That it is wrap-up, however, doesn’t mean that it is unimportant. The lengthy ending to the story shows us three things: it describes the reversal in detail (vv. 9-16), it shows how the reversal is to be celebrated in perpetuity (vv. 17-32), and then, in a concluding postscript (10:1-3), it invites us to reconsider the reversal’s ultimate impact.
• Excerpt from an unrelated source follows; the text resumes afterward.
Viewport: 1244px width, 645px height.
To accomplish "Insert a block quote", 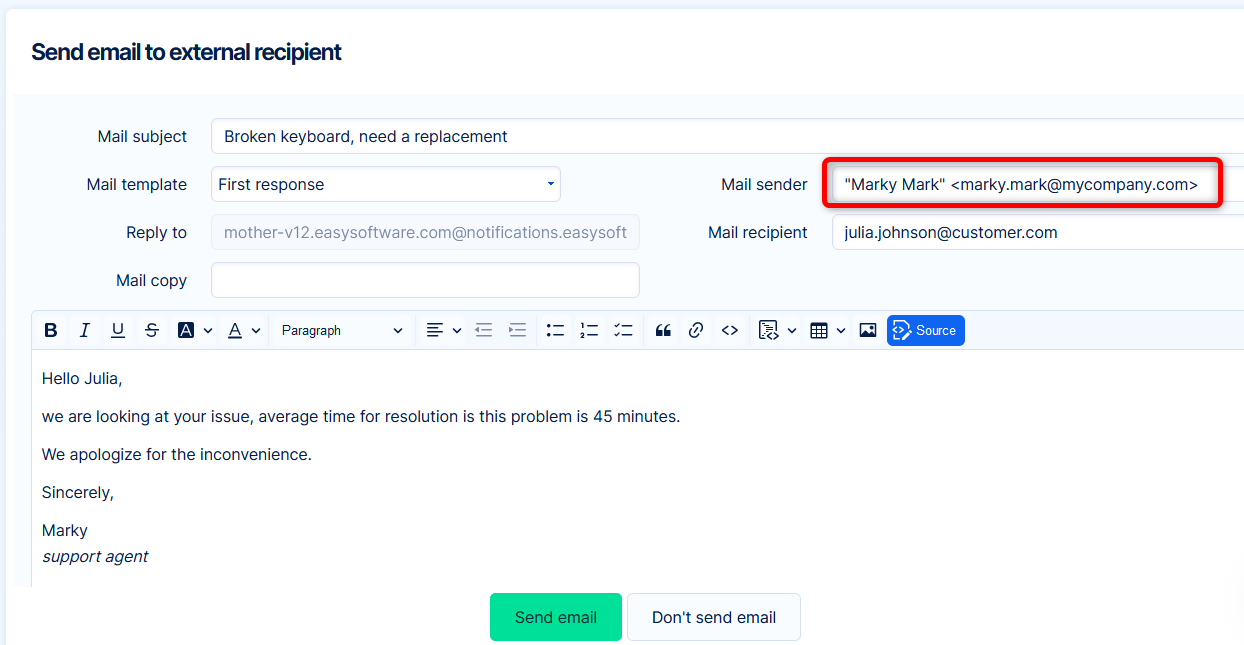I will point(663,330).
First, we have the outworking of the reversal described in detail (vv. 2-10). Israel’s victory was nothing short of comprehensive, as the extensive detail shows. All Persian officials and royal bureaucracy supported the Jews out of the fear of Mordecai. His position ensured the success of his edict, rather than that of the disgraced and deposed Haman. As a result, the Jews were free to slaughter and destroy all their enemies, just as their enemies had planned to do to them. The large number slain within the acropolis itself highlights the extent of the opposition to the Jews in positions of influence and power. Included in the slaughter were all ten of Haman’s sons, whose importance is highlighted by listing each and every one of their names. The holy war against this Agagite had been carried through effectively, unlike King Saul’s half-hearted assault on his ancestor (1 Sam. 15).
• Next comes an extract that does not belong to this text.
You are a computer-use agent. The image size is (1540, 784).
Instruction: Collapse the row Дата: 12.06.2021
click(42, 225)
Nor was a single day enough for a victory of this magnitude. When the information of the scale of the slaughter in his capital came to Ahasuerus, he seemed more impressed than perturbed by the news (vv. 11-12). In fact, the king was so impressed that he repeated, unsolicited, his offer to Esther to grant her petition and her request. Whatever she wanted would be given to her – and what she wanted was not a fur coat or a diamond, but more time for pressing the destruction of those who had organized themselves against the people of God. Esther requested one more day for the Jews to carry out the edict, and for the sons of Haman to receive dishonor as well as death (vv. 13-14).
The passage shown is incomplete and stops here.